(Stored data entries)
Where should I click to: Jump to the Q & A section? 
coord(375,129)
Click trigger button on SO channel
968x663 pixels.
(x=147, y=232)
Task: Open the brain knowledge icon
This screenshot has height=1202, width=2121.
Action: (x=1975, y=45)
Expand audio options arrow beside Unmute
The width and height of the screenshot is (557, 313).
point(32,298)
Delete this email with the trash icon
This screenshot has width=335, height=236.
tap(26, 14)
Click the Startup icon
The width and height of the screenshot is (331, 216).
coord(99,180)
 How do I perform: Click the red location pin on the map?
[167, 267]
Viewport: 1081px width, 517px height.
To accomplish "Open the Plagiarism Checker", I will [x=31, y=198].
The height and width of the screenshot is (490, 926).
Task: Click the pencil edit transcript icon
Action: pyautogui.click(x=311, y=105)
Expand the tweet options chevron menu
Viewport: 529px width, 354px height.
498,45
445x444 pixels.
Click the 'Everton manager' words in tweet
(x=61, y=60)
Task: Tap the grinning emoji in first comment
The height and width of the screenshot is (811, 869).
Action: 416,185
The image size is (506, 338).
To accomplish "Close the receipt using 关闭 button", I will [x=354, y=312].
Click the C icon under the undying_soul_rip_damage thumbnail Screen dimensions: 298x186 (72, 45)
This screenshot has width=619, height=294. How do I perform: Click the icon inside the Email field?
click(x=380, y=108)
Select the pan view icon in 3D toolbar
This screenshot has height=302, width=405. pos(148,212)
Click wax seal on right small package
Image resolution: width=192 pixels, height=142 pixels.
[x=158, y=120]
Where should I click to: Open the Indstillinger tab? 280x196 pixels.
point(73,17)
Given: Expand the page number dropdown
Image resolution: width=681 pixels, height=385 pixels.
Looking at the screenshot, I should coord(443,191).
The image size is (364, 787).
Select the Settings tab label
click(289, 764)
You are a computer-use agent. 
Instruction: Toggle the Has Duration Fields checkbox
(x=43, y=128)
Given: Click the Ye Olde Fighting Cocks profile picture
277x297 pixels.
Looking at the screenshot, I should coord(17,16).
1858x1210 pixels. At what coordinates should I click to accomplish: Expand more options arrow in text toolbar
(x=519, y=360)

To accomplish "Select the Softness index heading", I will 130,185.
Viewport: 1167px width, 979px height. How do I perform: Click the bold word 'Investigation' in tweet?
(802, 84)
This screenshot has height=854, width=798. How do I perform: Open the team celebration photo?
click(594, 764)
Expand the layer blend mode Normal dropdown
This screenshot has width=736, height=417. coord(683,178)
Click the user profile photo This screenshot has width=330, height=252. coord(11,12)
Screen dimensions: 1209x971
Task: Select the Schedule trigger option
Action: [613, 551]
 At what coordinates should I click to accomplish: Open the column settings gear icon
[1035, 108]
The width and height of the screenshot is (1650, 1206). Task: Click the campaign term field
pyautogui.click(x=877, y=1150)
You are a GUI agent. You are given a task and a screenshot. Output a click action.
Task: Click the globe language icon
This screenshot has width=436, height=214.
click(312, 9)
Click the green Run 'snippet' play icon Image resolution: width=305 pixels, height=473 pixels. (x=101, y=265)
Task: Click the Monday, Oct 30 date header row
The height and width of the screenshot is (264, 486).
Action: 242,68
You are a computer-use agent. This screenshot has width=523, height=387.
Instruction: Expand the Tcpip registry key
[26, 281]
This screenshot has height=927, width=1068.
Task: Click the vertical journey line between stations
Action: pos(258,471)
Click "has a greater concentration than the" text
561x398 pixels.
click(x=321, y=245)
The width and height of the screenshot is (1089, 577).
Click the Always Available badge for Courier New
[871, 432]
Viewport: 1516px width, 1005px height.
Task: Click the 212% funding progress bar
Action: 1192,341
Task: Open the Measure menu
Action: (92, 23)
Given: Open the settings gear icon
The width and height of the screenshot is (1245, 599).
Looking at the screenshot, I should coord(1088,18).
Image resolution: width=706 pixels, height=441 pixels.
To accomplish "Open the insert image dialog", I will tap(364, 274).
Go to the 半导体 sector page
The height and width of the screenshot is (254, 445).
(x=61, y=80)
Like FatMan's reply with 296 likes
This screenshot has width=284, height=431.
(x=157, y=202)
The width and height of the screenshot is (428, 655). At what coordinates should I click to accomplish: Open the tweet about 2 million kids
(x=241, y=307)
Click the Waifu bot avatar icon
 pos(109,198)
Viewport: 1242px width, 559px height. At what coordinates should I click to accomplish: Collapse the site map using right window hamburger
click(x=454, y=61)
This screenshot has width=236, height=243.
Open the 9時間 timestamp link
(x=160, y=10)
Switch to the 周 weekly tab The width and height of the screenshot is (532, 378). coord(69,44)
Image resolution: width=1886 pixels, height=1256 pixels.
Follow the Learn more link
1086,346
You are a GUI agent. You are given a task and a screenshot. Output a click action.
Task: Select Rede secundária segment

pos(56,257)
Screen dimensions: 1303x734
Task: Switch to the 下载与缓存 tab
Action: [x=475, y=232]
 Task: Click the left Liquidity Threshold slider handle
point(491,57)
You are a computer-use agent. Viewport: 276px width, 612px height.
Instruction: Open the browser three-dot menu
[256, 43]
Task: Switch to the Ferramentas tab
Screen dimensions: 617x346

→ EXERCISE: Give the records again, unchanged and complete.

→ SOLVED PROBLEM:
Where should I click to: Jump to the Q & A section? 
coord(375,129)
Click trigger button on SO channel
968x663 pixels.
(x=147, y=232)
Task: Open the brain knowledge icon
This screenshot has height=1202, width=2121.
Action: (x=1975, y=45)
Expand audio options arrow beside Unmute
The width and height of the screenshot is (557, 313).
point(32,298)
Delete this email with the trash icon
This screenshot has width=335, height=236.
tap(26, 14)
Click the Startup icon
The width and height of the screenshot is (331, 216).
coord(99,180)
 How do I perform: Click the red location pin on the map?
[167, 267]
Viewport: 1081px width, 517px height.
To accomplish "Open the Plagiarism Checker", I will [x=31, y=198].
The height and width of the screenshot is (490, 926).
Task: Click the pencil edit transcript icon
Action: pyautogui.click(x=311, y=105)
Expand the tweet options chevron menu
Viewport: 529px width, 354px height.
498,45
445x444 pixels.
Click the 'Everton manager' words in tweet
(x=61, y=60)
Task: Tap the grinning emoji in first comment
The height and width of the screenshot is (811, 869).
Action: 416,185
The image size is (506, 338).
To accomplish "Close the receipt using 关闭 button", I will [x=354, y=312].
Click the C icon under the undying_soul_rip_damage thumbnail Screen dimensions: 298x186 (72, 45)
This screenshot has width=619, height=294. How do I perform: Click the icon inside the Email field?
click(x=380, y=108)
Select the pan view icon in 3D toolbar
This screenshot has height=302, width=405. pos(148,212)
Click wax seal on right small package
Image resolution: width=192 pixels, height=142 pixels.
[x=158, y=120]
Where should I click to: Open the Indstillinger tab? 280x196 pixels.
point(73,17)
Given: Expand the page number dropdown
Image resolution: width=681 pixels, height=385 pixels.
Looking at the screenshot, I should coord(443,191).
The image size is (364, 787).
Select the Settings tab label
click(289, 764)
You are a computer-use agent. 
Instruction: Toggle the Has Duration Fields checkbox
(x=43, y=128)
Given: Click the Ye Olde Fighting Cocks profile picture
277x297 pixels.
Looking at the screenshot, I should coord(17,16).
1858x1210 pixels. At what coordinates should I click to accomplish: Expand more options arrow in text toolbar
(x=519, y=360)

To accomplish "Select the Softness index heading", I will 130,185.
Viewport: 1167px width, 979px height. How do I perform: Click the bold word 'Investigation' in tweet?
(802, 84)
This screenshot has height=854, width=798. How do I perform: Open the team celebration photo?
click(594, 764)
Expand the layer blend mode Normal dropdown
This screenshot has width=736, height=417. coord(683,178)
Click the user profile photo This screenshot has width=330, height=252. coord(11,12)
Screen dimensions: 1209x971
Task: Select the Schedule trigger option
Action: [613, 551]
 At what coordinates should I click to accomplish: Open the column settings gear icon
[1035, 108]
The width and height of the screenshot is (1650, 1206). Task: Click the campaign term field
pyautogui.click(x=877, y=1150)
You are a GUI agent. You are given a task and a screenshot. Output a click action.
Task: Click the globe language icon
This screenshot has width=436, height=214.
click(312, 9)
Click the green Run 'snippet' play icon Image resolution: width=305 pixels, height=473 pixels. (x=101, y=265)
Task: Click the Monday, Oct 30 date header row
The height and width of the screenshot is (264, 486).
Action: 242,68
You are a computer-use agent. This screenshot has width=523, height=387.
Instruction: Expand the Tcpip registry key
[26, 281]
This screenshot has height=927, width=1068.
Task: Click the vertical journey line between stations
Action: pos(258,471)
Click "has a greater concentration than the" text
561x398 pixels.
click(x=321, y=245)
The width and height of the screenshot is (1089, 577).
Click the Always Available badge for Courier New
[871, 432]
Viewport: 1516px width, 1005px height.
Task: Click the 212% funding progress bar
Action: 1192,341
Task: Open the Measure menu
Action: (92, 23)
Given: Open the settings gear icon
The width and height of the screenshot is (1245, 599).
Looking at the screenshot, I should coord(1088,18).
Image resolution: width=706 pixels, height=441 pixels.
To accomplish "Open the insert image dialog", I will tap(364, 274).
Go to the 半导体 sector page
The height and width of the screenshot is (254, 445).
(x=61, y=80)
Like FatMan's reply with 296 likes
This screenshot has width=284, height=431.
(x=157, y=202)
The width and height of the screenshot is (428, 655). At what coordinates should I click to accomplish: Open the tweet about 2 million kids
(x=241, y=307)
Click the Waifu bot avatar icon
 pos(109,198)
Viewport: 1242px width, 559px height. At what coordinates should I click to accomplish: Collapse the site map using right window hamburger
click(x=454, y=61)
This screenshot has width=236, height=243.
Open the 9時間 timestamp link
(x=160, y=10)
Switch to the 周 weekly tab The width and height of the screenshot is (532, 378). coord(69,44)
Image resolution: width=1886 pixels, height=1256 pixels.
Follow the Learn more link
1086,346
You are a GUI agent. You are given a task and a screenshot. Output a click action.
Task: Select Rede secundária segment

pos(56,257)
Screen dimensions: 1303x734
Task: Switch to the 下载与缓存 tab
Action: [x=475, y=232]
 Task: Click the left Liquidity Threshold slider handle
point(491,57)
You are a computer-use agent. Viewport: 276px width, 612px height.
Instruction: Open the browser three-dot menu
[256, 43]
Task: Switch to the Ferramentas tab
Screen dimensions: 617x346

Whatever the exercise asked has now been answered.